BEGIN Records shown
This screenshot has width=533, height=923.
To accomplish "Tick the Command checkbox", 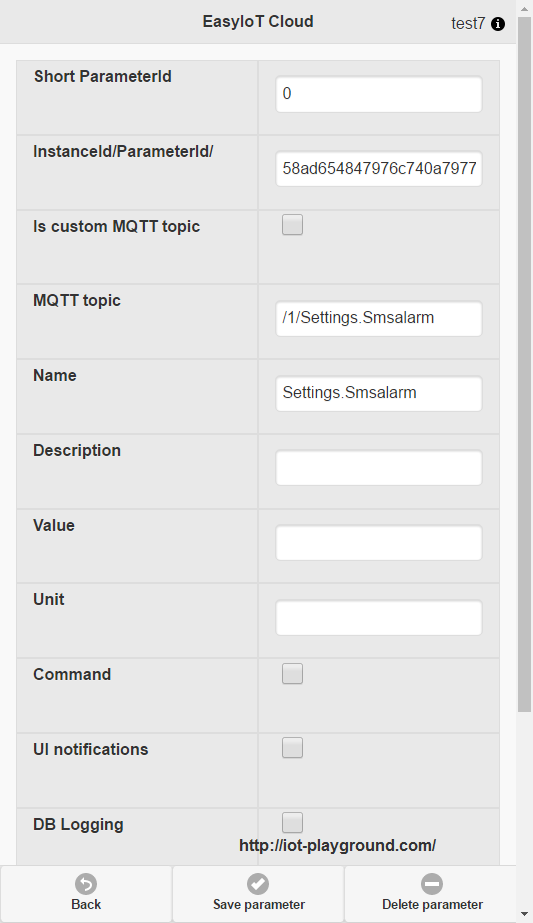I will click(292, 673).
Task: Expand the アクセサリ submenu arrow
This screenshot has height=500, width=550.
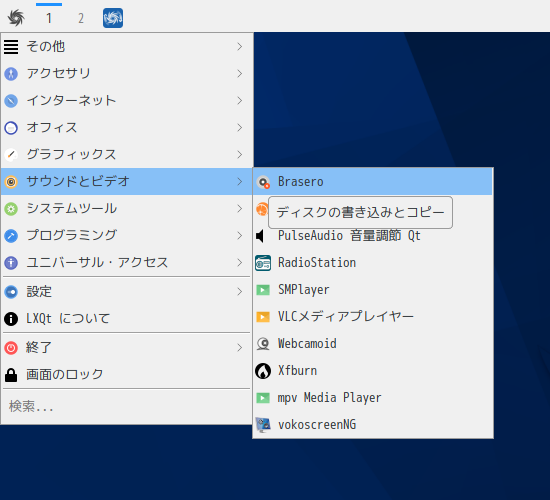Action: [x=240, y=74]
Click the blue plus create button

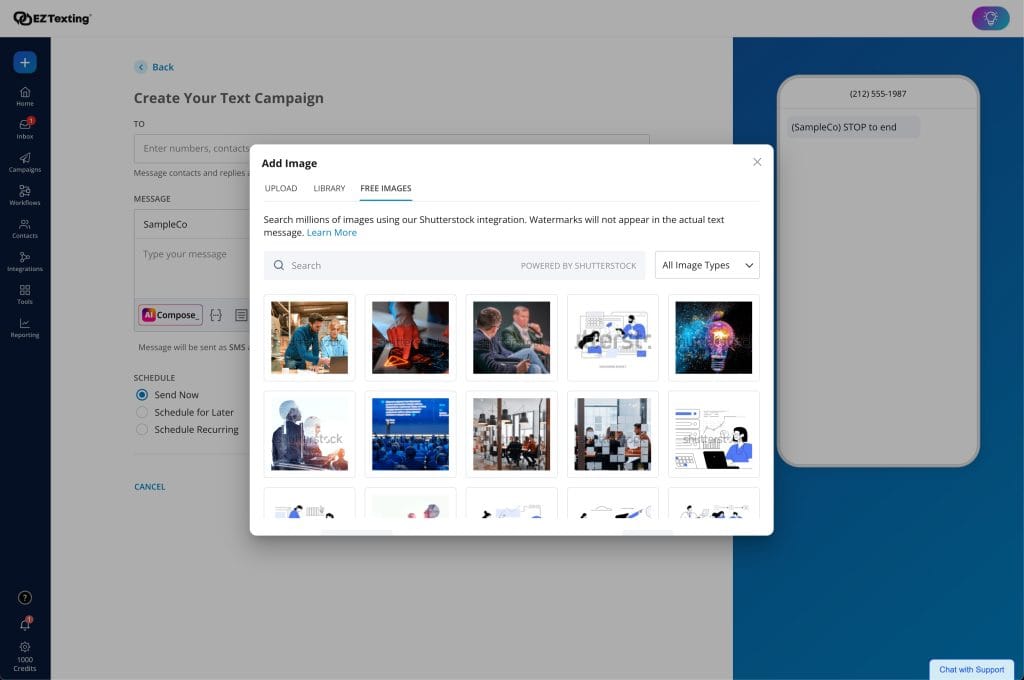pyautogui.click(x=25, y=62)
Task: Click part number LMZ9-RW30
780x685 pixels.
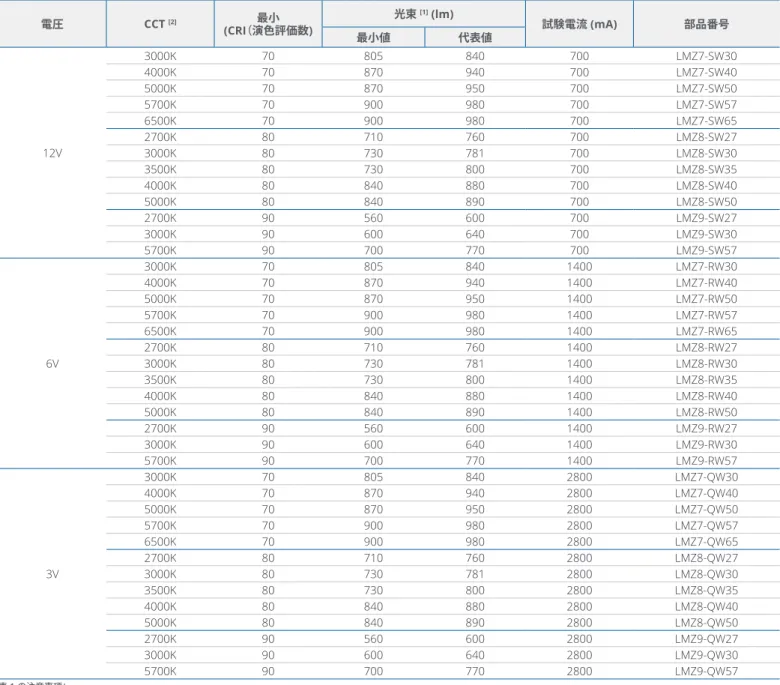Action: 706,445
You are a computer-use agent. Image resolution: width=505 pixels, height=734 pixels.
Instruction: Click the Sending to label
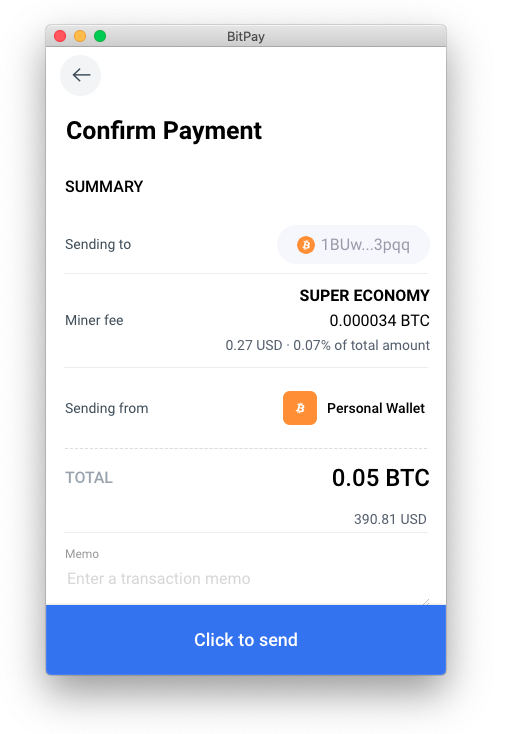(98, 244)
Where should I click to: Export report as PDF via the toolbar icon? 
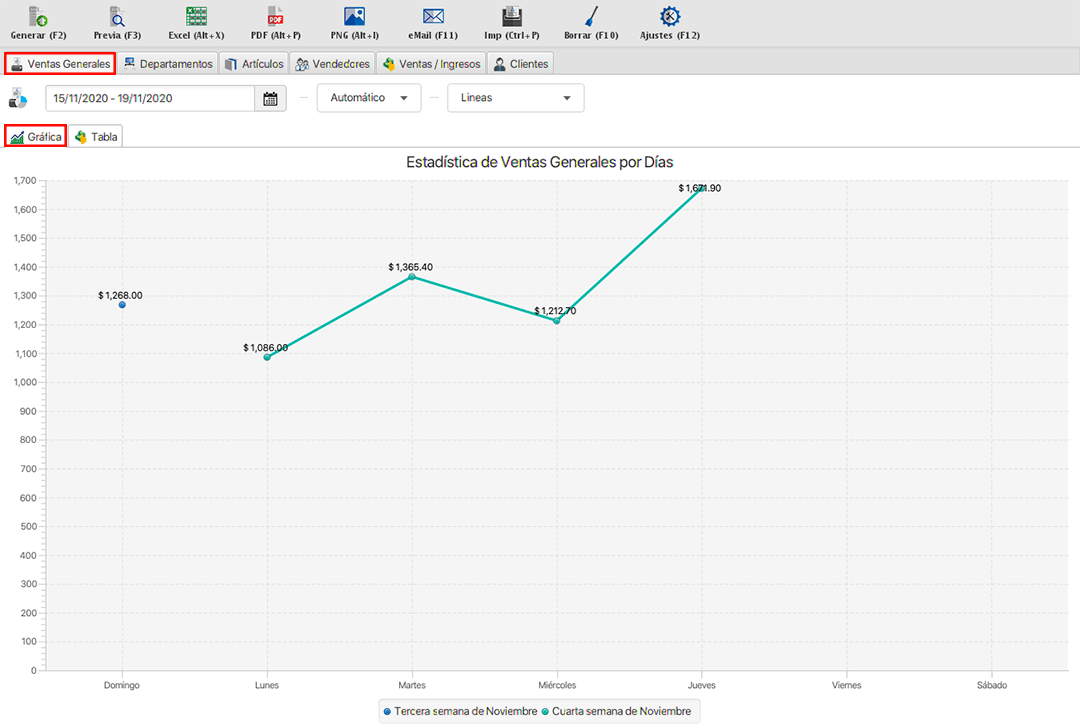pyautogui.click(x=275, y=17)
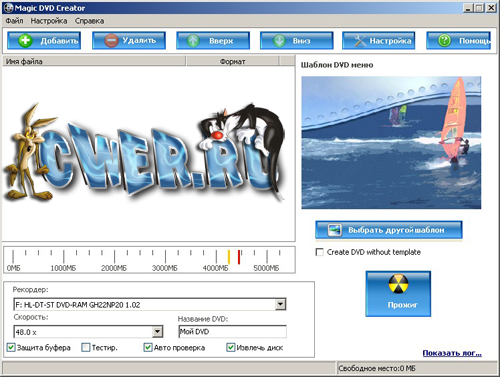
Task: Enable the Тестир. checkbox
Action: [x=86, y=347]

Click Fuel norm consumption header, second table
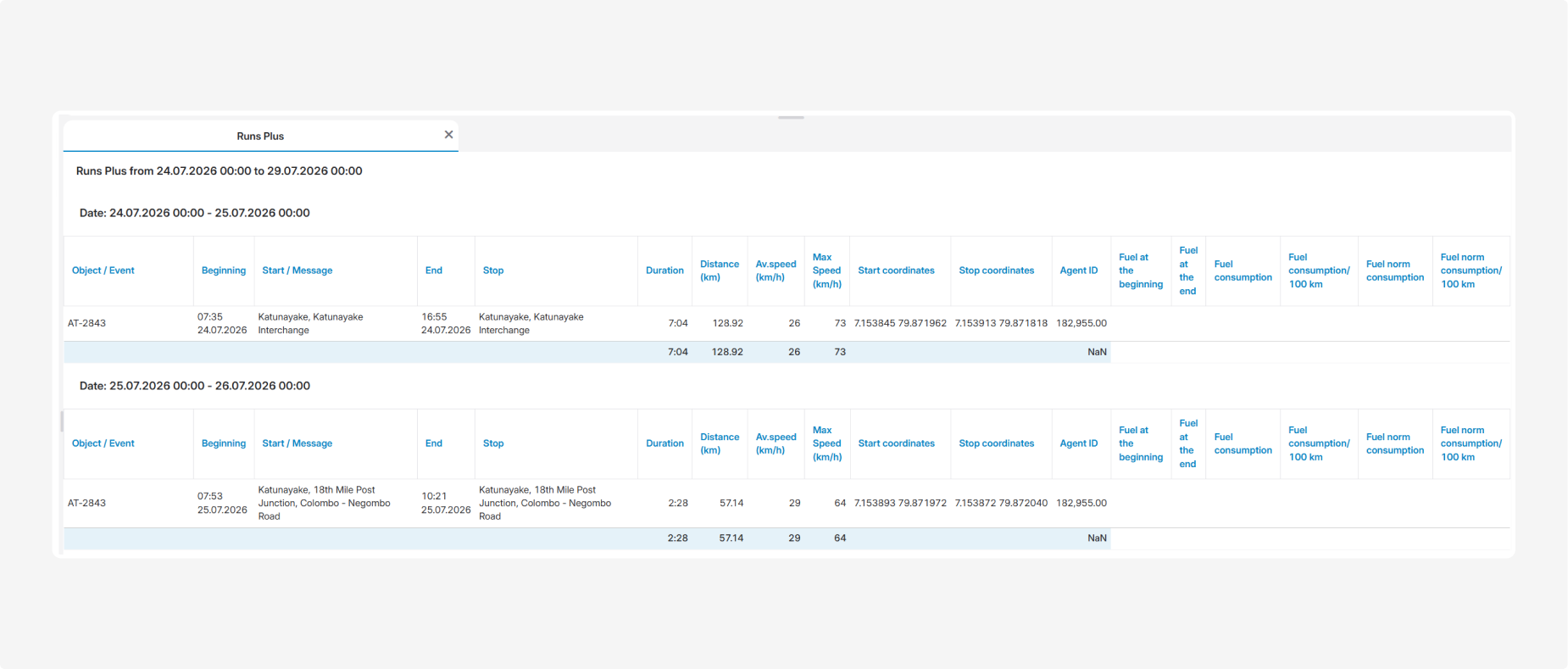tap(1395, 443)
END Records shown
Task:
Please output exactly the lines from the line containing "Instruction: Click the Sending to label" through the last line of the records above, both included, and leave out any pictures.

The answer:
Instruction: Click the Sending to label
(98, 244)
Where should I click to: Export report as PDF via the toolbar icon? 
pyautogui.click(x=275, y=17)
Task: Enable the Тестир. checkbox
Action: [x=86, y=347]

Click Fuel norm consumption header, second table
tap(1395, 443)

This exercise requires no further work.